> [Task instructions] Lines from the one containing "Instruction: Click the" through the last line of the data are to be returned exactly, both ends included, minus any pictures.

> [Data shown]
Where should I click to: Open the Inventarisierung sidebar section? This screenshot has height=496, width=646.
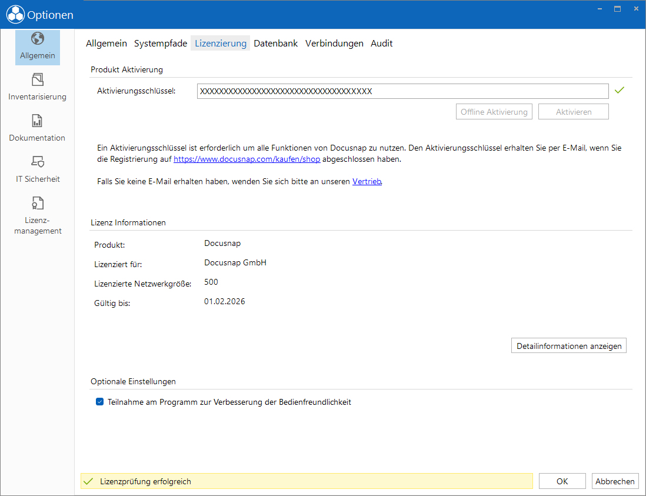(38, 87)
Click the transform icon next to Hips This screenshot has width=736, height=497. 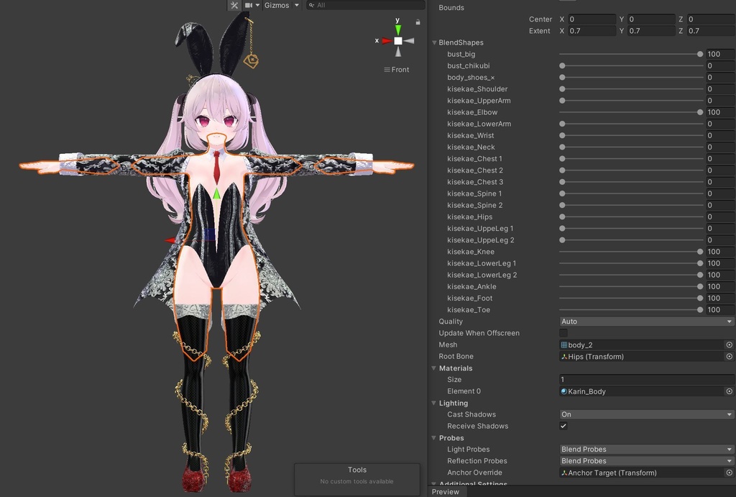(x=565, y=356)
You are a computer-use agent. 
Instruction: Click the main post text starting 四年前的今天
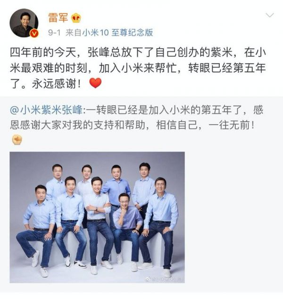click(x=138, y=68)
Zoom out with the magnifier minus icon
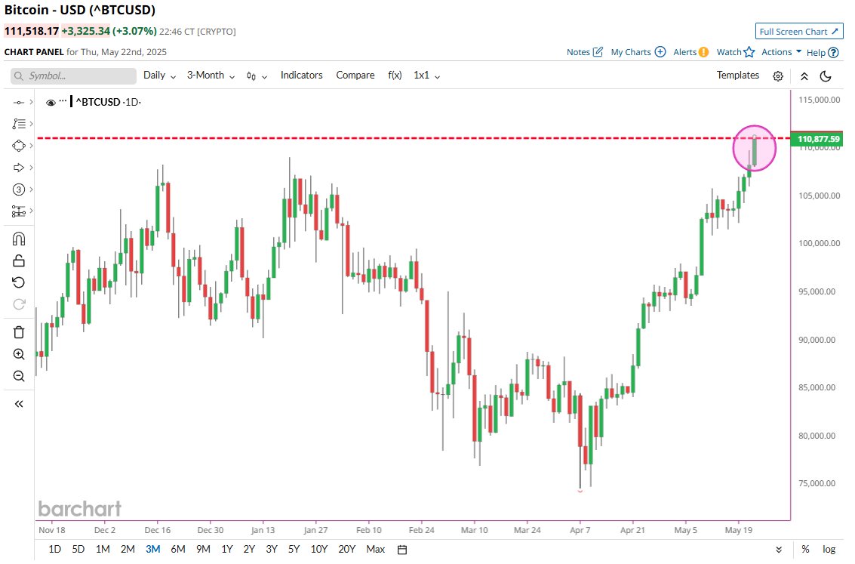The width and height of the screenshot is (855, 564). click(19, 376)
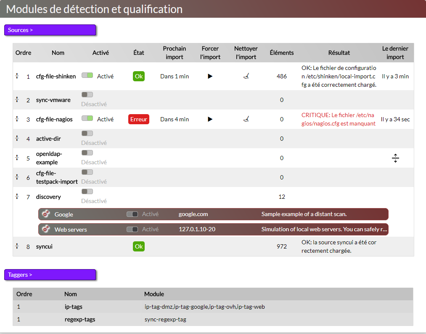The image size is (426, 334).
Task: Click reorder arrows icon for sync-vmware
Action: point(17,100)
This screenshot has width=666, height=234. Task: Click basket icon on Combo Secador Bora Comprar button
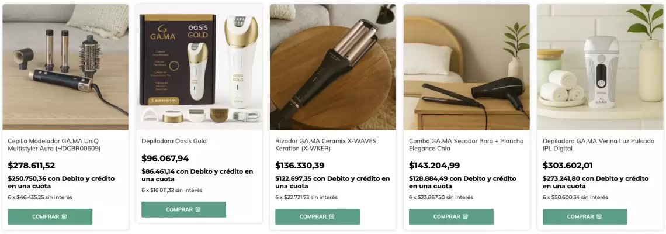click(x=466, y=216)
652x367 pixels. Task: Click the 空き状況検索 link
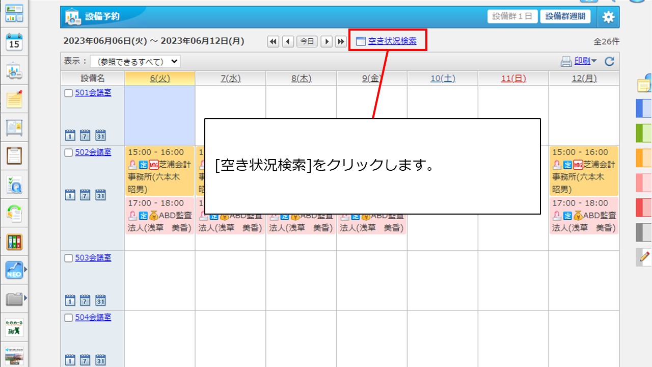click(x=392, y=41)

> [Solution to this problem]
Instruction: Click the main post text starting 四年前的今天
click(x=138, y=68)
Zoom out with the magnifier minus icon
The width and height of the screenshot is (855, 564). click(19, 376)
The image size is (426, 334).
Task: Click reorder arrows icon for sync-vmware
Action: point(17,100)
This screenshot has width=666, height=234. Task: Click basket icon on Combo Secador Bora Comprar button
click(x=466, y=216)
652x367 pixels. Task: Click the 空き状況検索 link
click(x=392, y=41)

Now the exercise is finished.